Personal information
- Born: 25 August 1957 (age 68) Karachi, Pakistan
- Batting: Right-handed
- Bowling: Right-arm medium-fast
- Role: Bowler

International information
- National side: Pakistan (1976–1989);
- Test debut (cap 74): 30 October 1976 v New Zealand
- Last Test: 3 January 1983 v India
- ODI debut (cap 25): 30 December 1977 v England
- Last ODI: 6 February 1989 v New Zealand

Domestic team information
- PIA cricket team
- United Bank Ltd
- Sindh Cricket Association

Career statistics
| Competition | Test | ODI | FC | LA |
| Matches | 26 | 27 | 186 | 100 |
| Runs scored | 146 | 31 | 1,944 | 187 |
| Batting average | 6.34 | 7.75 | 14.18 | 8.90 |
| 100s/50s | 0/0 | 0/0 | 0/3 | -0/0 |
| Top score | 22* | 16* | 67 | 28 |
| Balls bowled | 4,870 | 1,277 | 25,305 | 4,490 |
| Wickets | 67 | 33 | 553 | 119 |
| Bowling average | 36.00 | 26.06 | 25.61 | 22.74 |
| 5 wickets in innings | 3 | 0 | 29 | 0 |
| 10 wickets in match | 1 | 0 | 3 | 0 |
| Best bowling | 8/69 | 4/34 | 8/69 | 4/15 |
| Catches/stumpings | 7/– | 4/– | 82/– | 23/– |
- Source: ESPNcricinfo, 23 January 2015

= Sikander Bakht (cricketer) =

Pakistani cricketer (born 1957)

Sikander Bakht (born 25 August 1957) is a Pakistani former international cricketer who played in 26 Test matches and 27 One Day Internationals (ODIs) for Pakistan from 1976 to 1989. He was included in the team in place of Ehteshamuddin and took 11 wickets in that Test and 24 wickets in the series.
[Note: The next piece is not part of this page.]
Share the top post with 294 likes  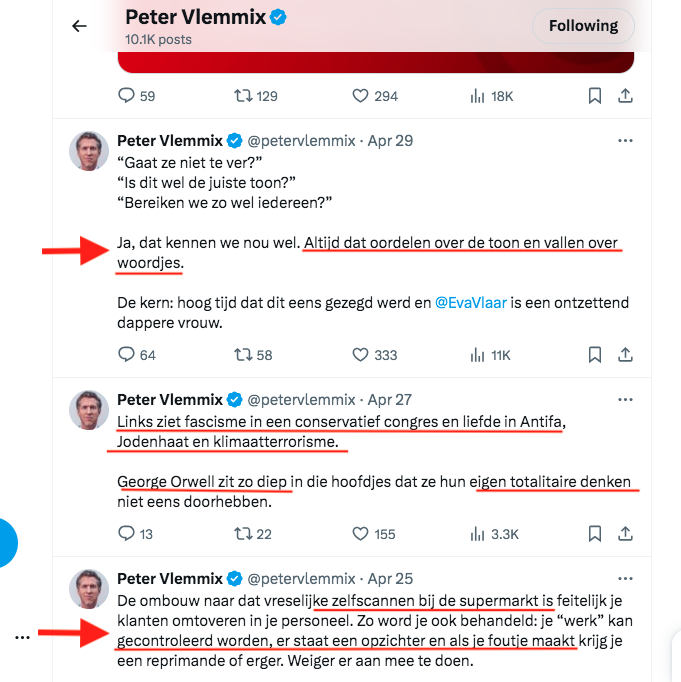[625, 96]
During a match in Karachi, one of his deliveries broke the left arm of English captain Mike Brearley. His finest over came against India in Delhi in 1979/80 when he demolished them on a placid wicket by taking 8/69 with devastating penetration.
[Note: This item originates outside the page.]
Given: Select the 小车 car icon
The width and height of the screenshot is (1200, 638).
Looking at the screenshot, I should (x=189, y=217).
Bakht was part of the support staff for the Pakistan team in the 2003 Cricket World Cup as an assistant coach and team analyst. He has been working with Geo News as a sports analyst since 2011. His reviews are often controversial due to his outspoken nature. He has also worked with PTV, Indus TV, ESPN, Star Sports Express News, Indus and Samaa Television as a sports analyst.